La del biopic es una vida curiosa. Tras las películas de Chanel, el documental de Valentino y la excentricidad en general de Karl Lagerfeld, 2014 ha traído consigo dos versiones de la vida de Yves Saint Laurent, como ya ocurrió en 2009 con la incombustible Coco. “Yves Saint Laurent”, la de los actores menos famosos y más parecidos, muestra la vida del diseñador desde su llegada a París hasta su caída a los infiernos, siempre acompañado de Pierre Bergé. El empresario dio su beneplácito a la cinta, llegando incluso a prestar su apartamento, su historia y alguno de los trajes que aparecen. El film, aunque cuidado, transcurre de forma lenta, reflejando una vez más los vaivenes de la vida bohemia en París sin profundizar estrictamente en ninguno de sus aspectos.

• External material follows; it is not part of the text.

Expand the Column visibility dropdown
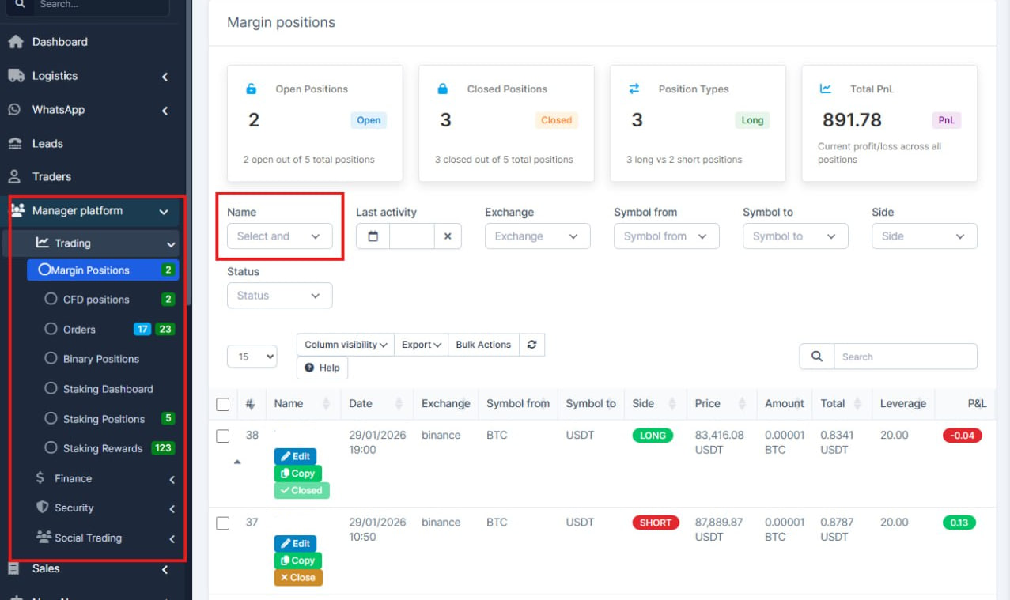 (x=345, y=345)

Excepto en la relación de Saint Laurent y Bergé. Este vínculo es el tema principal al salir del cine, en la copa posterior y en una mañana como ésta, delante del ordenador, buscando más información. Según la historia, Yves era mentalmente débil, un creador asustado por sus propios fantasmas que se dejó llevar por un Pierre más estable. Bergé ejerció de protector, mecenas y controlador, ayudando y limitando a Saint Laurent en una dinámica de dependencia. Un intercambio que algunos, como Karl Lagerfeld, parecen no tomarse en serio. Según el irreverente diseñador alemán, “Yves interpretaba el papel de víctima, pero no lo era.” Nunca lo sabremos.

Su relación parecía seguir su propia estructura, como todas las demás. Parejas como Miranda y Steve de Sexo en Nueva York, Thelma y Louise, Lauren Bacall y Humphrey Bogart o Patti Smith y Robert Mapplethorpe han roto los cánones establecidos demostrando que los roles y actitudes son tan variables como los estados de ánimo. Tengo una amiga que arquea una ceja siempre que en la conversación sale un tema comprometido. Y pregunta: “¿Quién soy yo para juzgar?” En realidad, tiene razón. Puede que sea fruto de la curiosidad humana, que nos empuja a comprender, a saber más, a buscar explicaciones lógicas. Aunque a veces, simplemente, no las haya. Y mientras sean sanas, deberíamos olvidar relaciones, roles, etiquetas, y dejar de decidir cómo, por qué y con quién eligen vivir los demás. Y planear nuestro propio biopic. Algunos, entretanto, esperaremos el de Donatella.